I think it’s really important to be honest. Especially when you try to explain core values; matters of the heart. So by writing this I hope I am able to do just that. Be rigorously honest.
Photography is a form of purification for me. It’s spiritual experience. By taking photo I’m able to express something deep inside me what I cannot by other means. There is this thing inside me, like this tiny stone, that leaves my body when I press the shutter. And it makes me free.
About my work, those who don’t know, I can tell you this. It takes a lot of effort. You wouldn’t believe. It’s like digging up these huge stones from the soil.
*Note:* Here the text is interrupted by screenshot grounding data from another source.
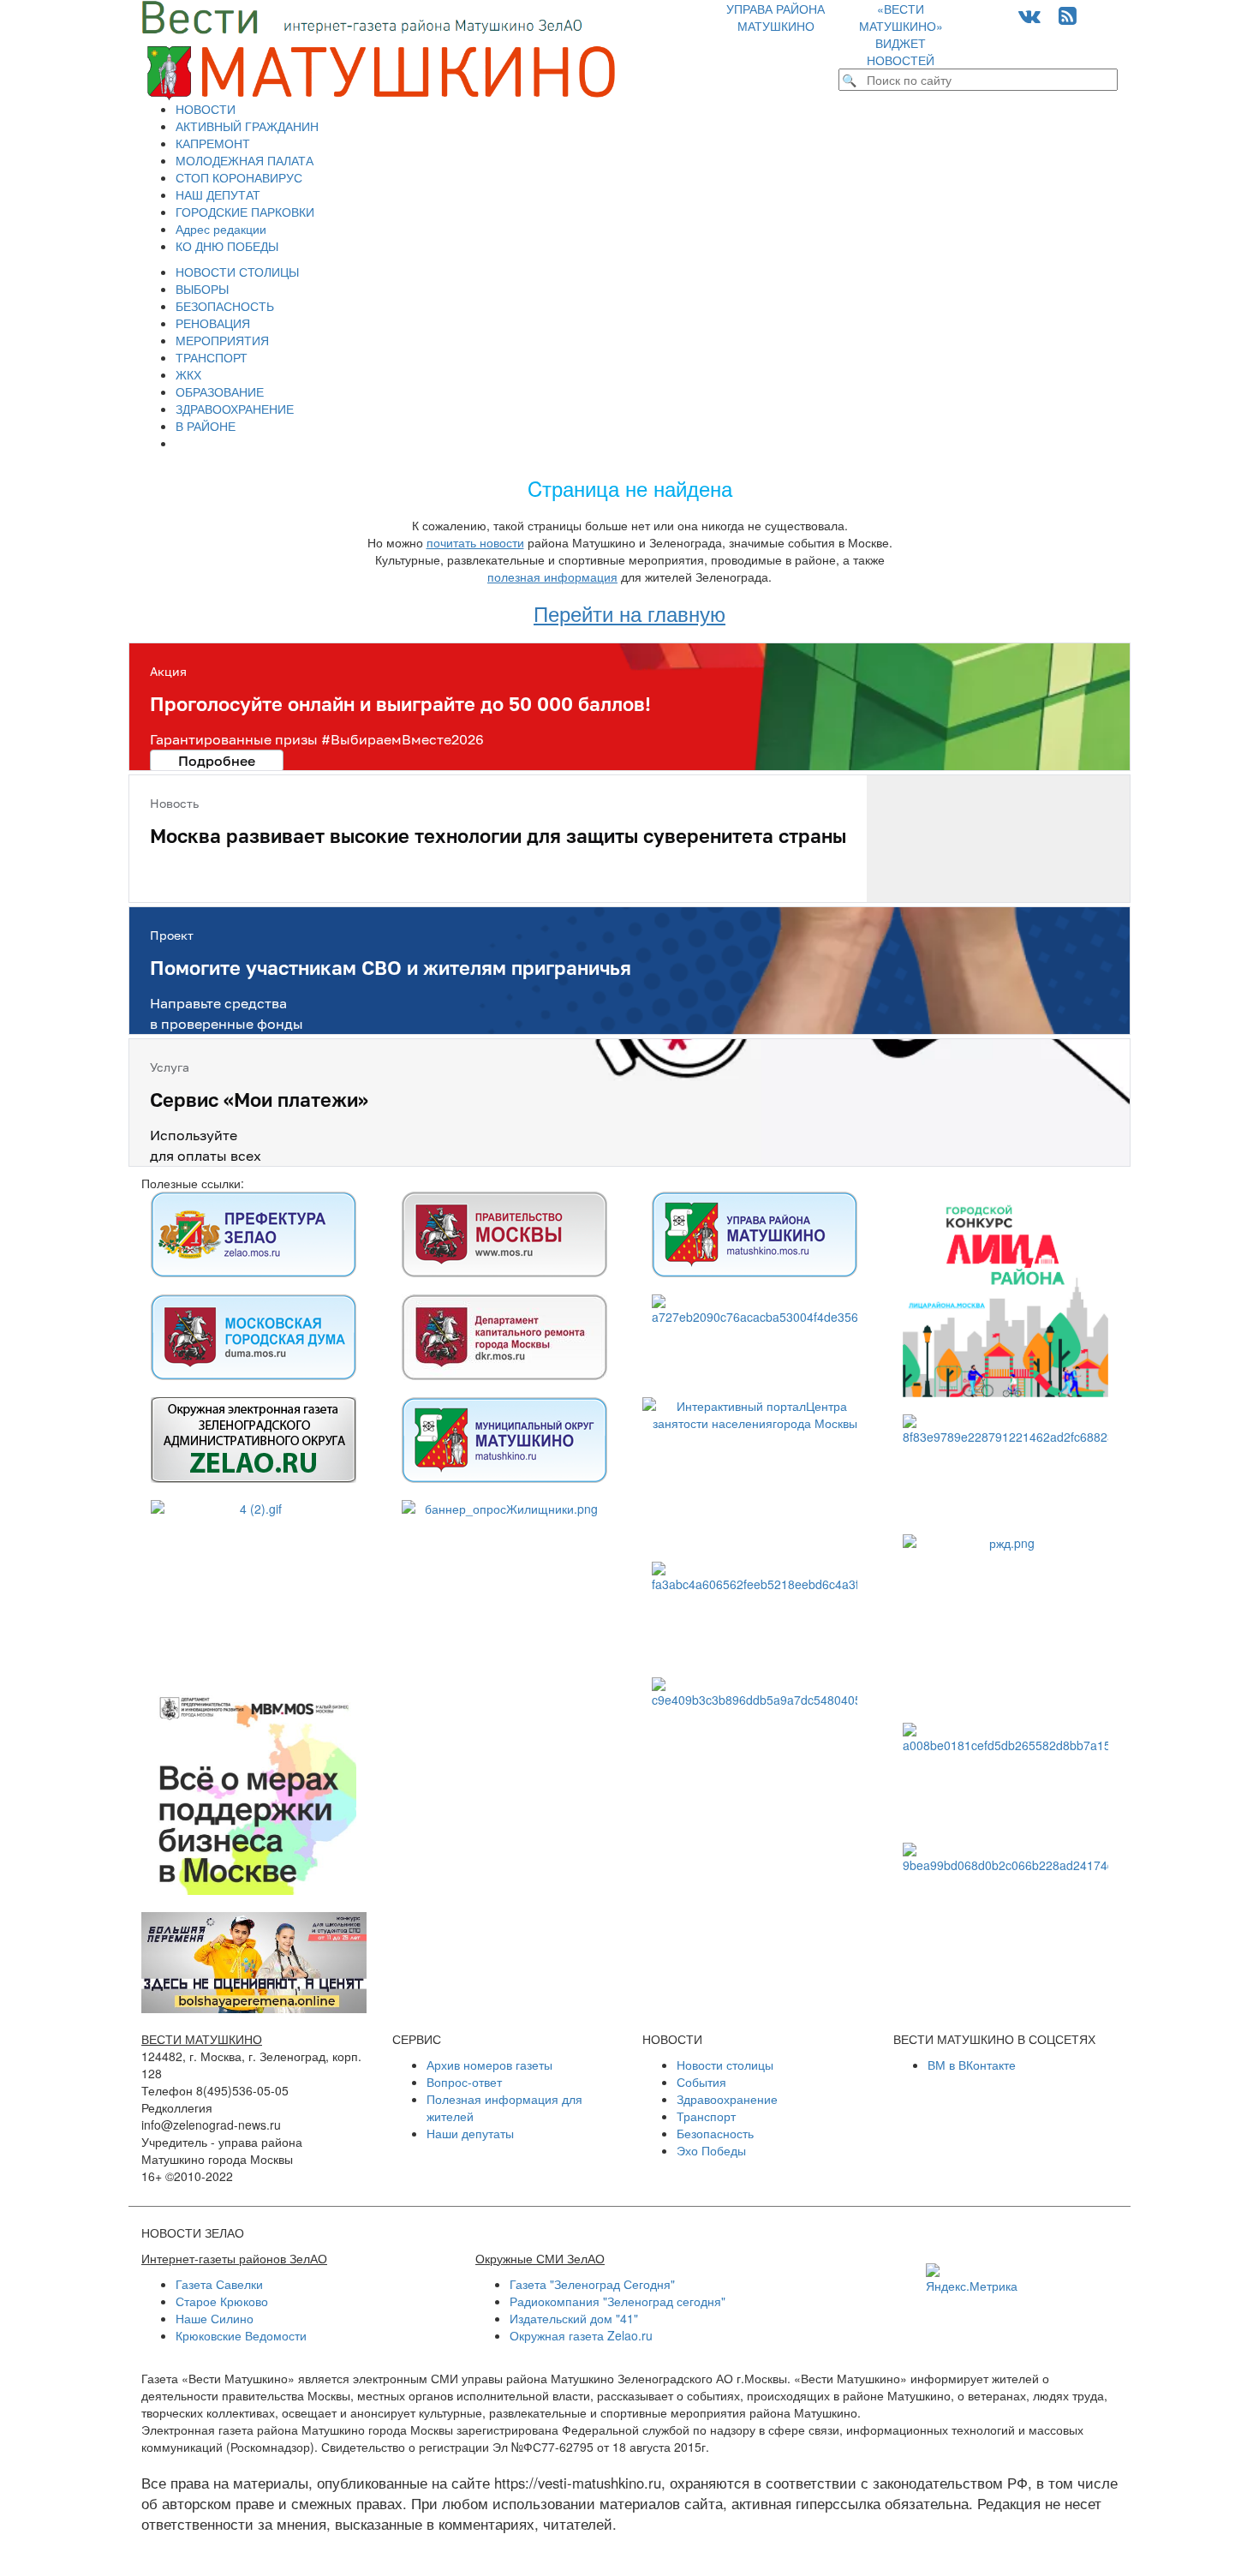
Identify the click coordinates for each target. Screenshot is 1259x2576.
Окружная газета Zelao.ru (581, 2335)
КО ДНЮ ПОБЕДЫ (227, 245)
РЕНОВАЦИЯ (213, 323)
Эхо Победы (711, 2150)
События (701, 2081)
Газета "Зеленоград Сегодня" (592, 2283)
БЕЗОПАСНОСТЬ (225, 305)
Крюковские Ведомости (241, 2335)
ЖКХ (188, 374)
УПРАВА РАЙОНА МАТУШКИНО (775, 17)
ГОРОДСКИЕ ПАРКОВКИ (245, 211)
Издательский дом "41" (574, 2318)
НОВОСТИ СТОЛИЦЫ (237, 271)
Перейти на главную (629, 613)
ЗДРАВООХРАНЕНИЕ (235, 408)
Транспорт (706, 2116)
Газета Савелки (219, 2283)
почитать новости (475, 542)
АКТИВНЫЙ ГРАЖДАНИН (247, 125)
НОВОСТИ (206, 108)
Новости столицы (725, 2064)
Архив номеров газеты (489, 2064)
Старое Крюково (222, 2301)
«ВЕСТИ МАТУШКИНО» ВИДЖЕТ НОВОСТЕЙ (901, 34)
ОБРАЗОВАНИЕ (220, 391)
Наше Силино (215, 2318)
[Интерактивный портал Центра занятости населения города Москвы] (755, 1471)
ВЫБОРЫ (202, 288)
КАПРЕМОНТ (213, 143)
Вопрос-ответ (464, 2081)
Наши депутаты (470, 2133)
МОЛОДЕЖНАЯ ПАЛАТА (244, 160)
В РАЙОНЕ (206, 425)
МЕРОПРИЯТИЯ (222, 340)
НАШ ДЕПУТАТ (218, 194)
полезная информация (552, 576)
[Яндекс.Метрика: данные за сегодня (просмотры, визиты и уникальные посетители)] (971, 2278)
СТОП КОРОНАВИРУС (239, 177)
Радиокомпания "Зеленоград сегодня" (617, 2301)
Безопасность (715, 2133)
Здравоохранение (727, 2098)
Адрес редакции (221, 228)
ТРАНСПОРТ (212, 357)
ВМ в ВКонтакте (972, 2064)
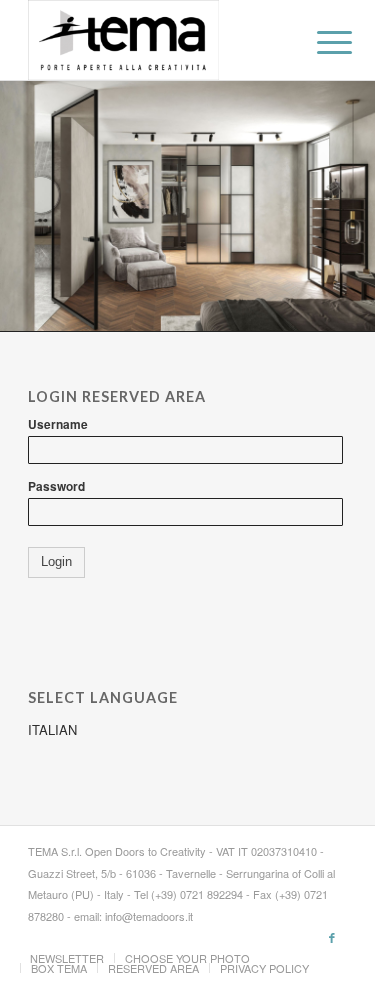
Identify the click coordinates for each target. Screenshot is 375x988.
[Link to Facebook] (332, 937)
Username (58, 424)
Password (56, 486)
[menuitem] (319, 42)
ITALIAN (52, 729)
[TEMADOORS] (155, 40)
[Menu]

You know, my father is a farmer, and he taught me how to clean up entire field from stones. Much like him, I am preparing my grave. He brought a shovel. I brought a camera.
I was born naked to this world and my mother held me against her breasts. So I became alive. I became Jaakko. Without my mother’s love, I would not exist. There would be no world of Jaakko.
So why nudes then? Wouldn’t taking picture of a butterfly be sufficient? It might, and that is actually another kind of nude photography..
In my case, I just happen to love women. I feel comfortable to be around with them and it’s definably easier and more fun than taking photo of an insect.
I used to hang out in bars and one of the most common question I was asked regarding my photos was “did you get a hard on?”. I try not to mind, and I sometimes just laughed and said “Of course!”. But in my heart I guess those comments always hurted me. These people have no idea.
So let me return a question. Imagine you climb on a mountain during night and see this huge aurora. Seeing the huge colorful curtain vibrating before you, you feel like you are looking at cosmos, and it stares back at you. You weep in astonishment. Do you get a hard on?
Of course there will always be people who can’t understand photography. My photography is not meant for those people. And quite honestly I don’t care. Life is amazing journey, and one day we will all die. We are born to this world with love, and we will die knowing love.